Avance de la Oposición en la Modificación de DNU
La oposición avanzó hoy con la firma del dictamen del proyecto que modifica la legislación de los decretos de necesidad y urgencia (DNU) en Argentina, en medio de una sospechosa estrategia del interbloque peronista, liderado por José Mayans, quien estampó su rúbrica en disidencia.
Detalles de la Reunión en la Comisión de Asuntos Constitucionales
En una reunión de la Comisión de Asuntos Constitucionales, la senadora peronista Florencia López explicó que los integrantes de la comisión de su bancada firmaron en disidencia con el objetivo de abrirle la puerta a la versión del proyecto que había aprobado la Cámara de Diputados.
Modificación Clave en el Artículo 3
La modificación que la Cámara baja aplicó a principios de octubre fue sobre el artículo 3, que establece que si el Congreso no aprueba el DNU en 90 días, pierde su vigencia.
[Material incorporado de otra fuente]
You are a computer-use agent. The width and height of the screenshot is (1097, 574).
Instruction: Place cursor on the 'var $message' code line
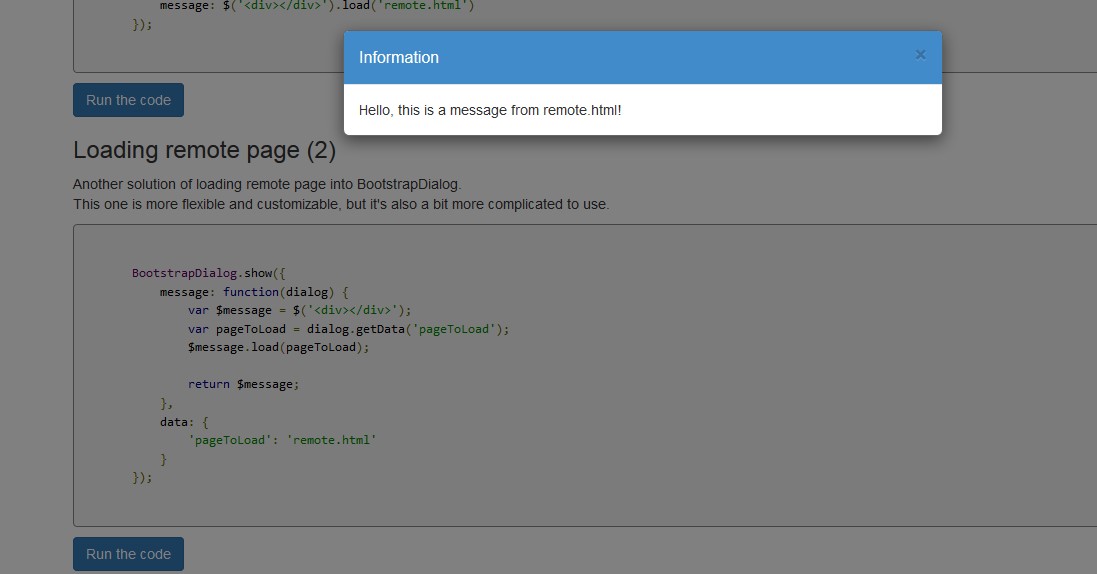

A diferencia del Senado, donde la ley logró los dos tercios, en Diputados ese artículo salió por 127 votos y no logró capitalizar la mayoría absoluta.

Estrategia del Interbloque Peronista y Contexto Electoral
Según deslizaron, la estrategia es del propio Mayans, quien apostaría, al menos, a llevarse algo antes del recambio legislativo que se producirá dentro de un mes tras la arrasadora paliza electoral que propinó La Libertad Avanza (LLA) a la oposición en las elecciones legislativas.
Postura del Kirchnerismo y Otros Sectores
Para reforzar el argumento, fuentes del kirchnerismo indicaron que se conformarían solo con el artículo que dispone que la oposición ya no necesitará mayorías en ambas cámaras para derribar los decretos, por lo que bastaría con rechazarlos en una sola para dejarlos sin efecto.
- Senadores dialoguistas: Varios se mostraron predispuestos a avanzar con el dictamen original que tuvo luz verde en el Senado meses atrás.
- Voces destacadas: Entre ellos, el senador y jefe de la bancada del radicalismo, Eduardo Vischi (Corrientes), y la titular de Asuntos Constitucionales, Alejandra Vigo (Córdoba).
Si el Senado insiste con la versión original, y vuelve a conseguir los dos tercios, lo convierte en ley, lo que añade tensión al proceso legislativo.